*** Dataset entries Section Begins ***
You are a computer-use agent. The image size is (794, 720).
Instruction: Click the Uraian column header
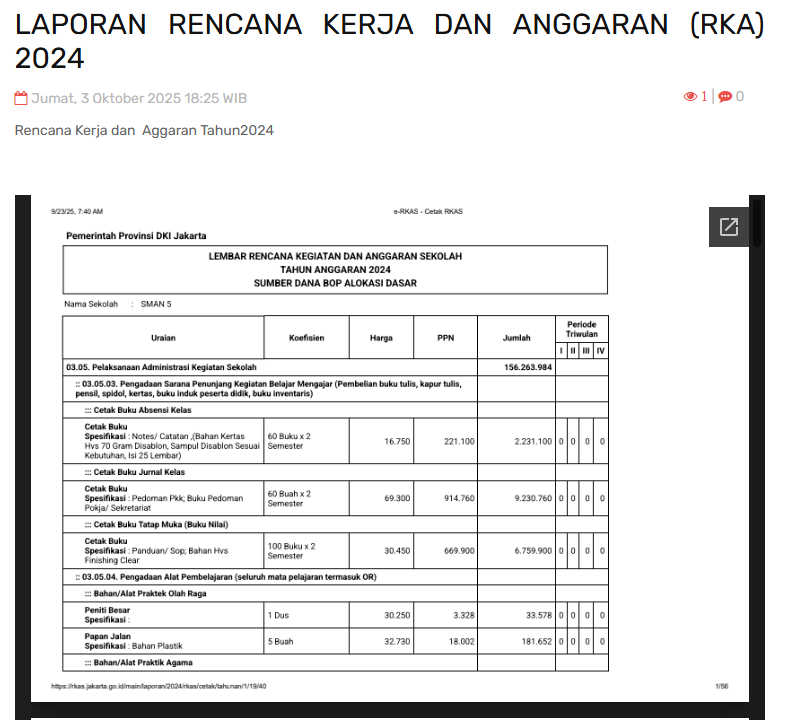pyautogui.click(x=163, y=338)
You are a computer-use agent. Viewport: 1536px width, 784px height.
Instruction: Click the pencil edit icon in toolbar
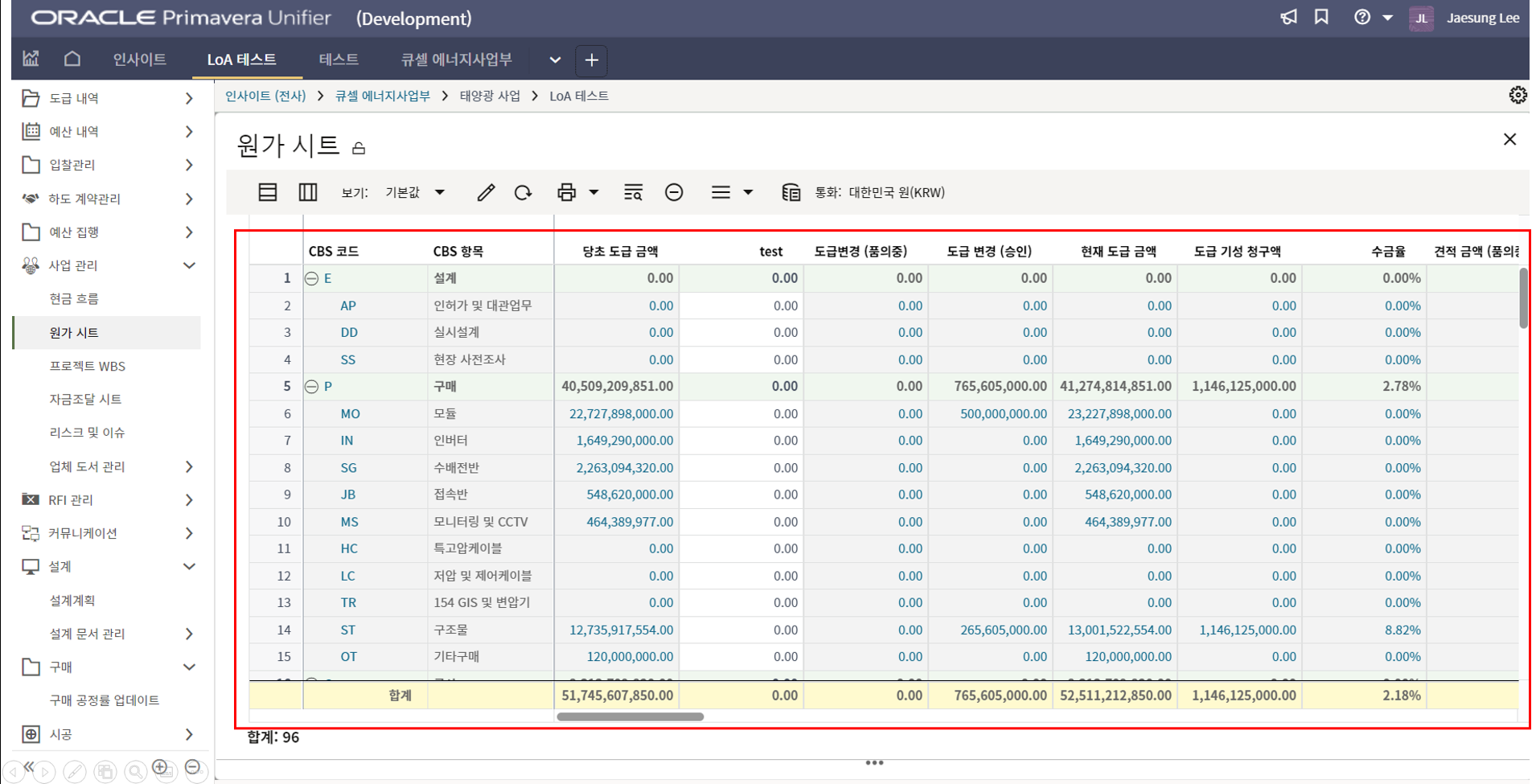click(x=486, y=192)
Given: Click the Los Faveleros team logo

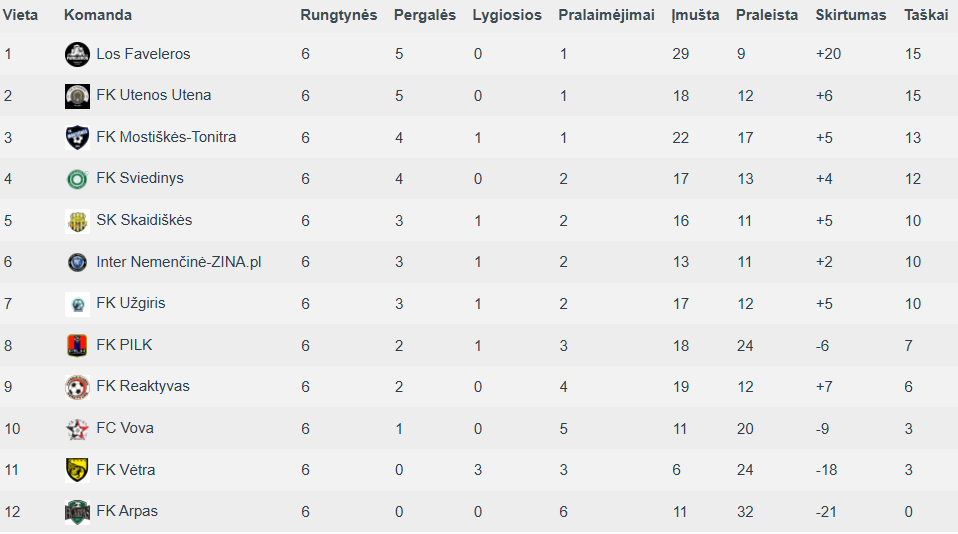Looking at the screenshot, I should coord(77,54).
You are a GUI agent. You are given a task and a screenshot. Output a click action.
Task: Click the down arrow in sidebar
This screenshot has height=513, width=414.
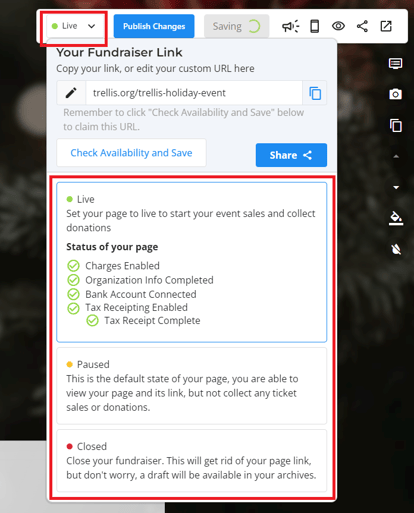pos(396,187)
*** Dataset entries Section Ends ***
▸ Work to be completed:
The lines to restate word for word run from the line that contains "Task: Click the down arrow in sidebar" through the end of the entries above, both ends included. Leave out all pictures and write nothing else.

▸ Written solution:
Task: Click the down arrow in sidebar
This screenshot has height=513, width=414.
pos(396,187)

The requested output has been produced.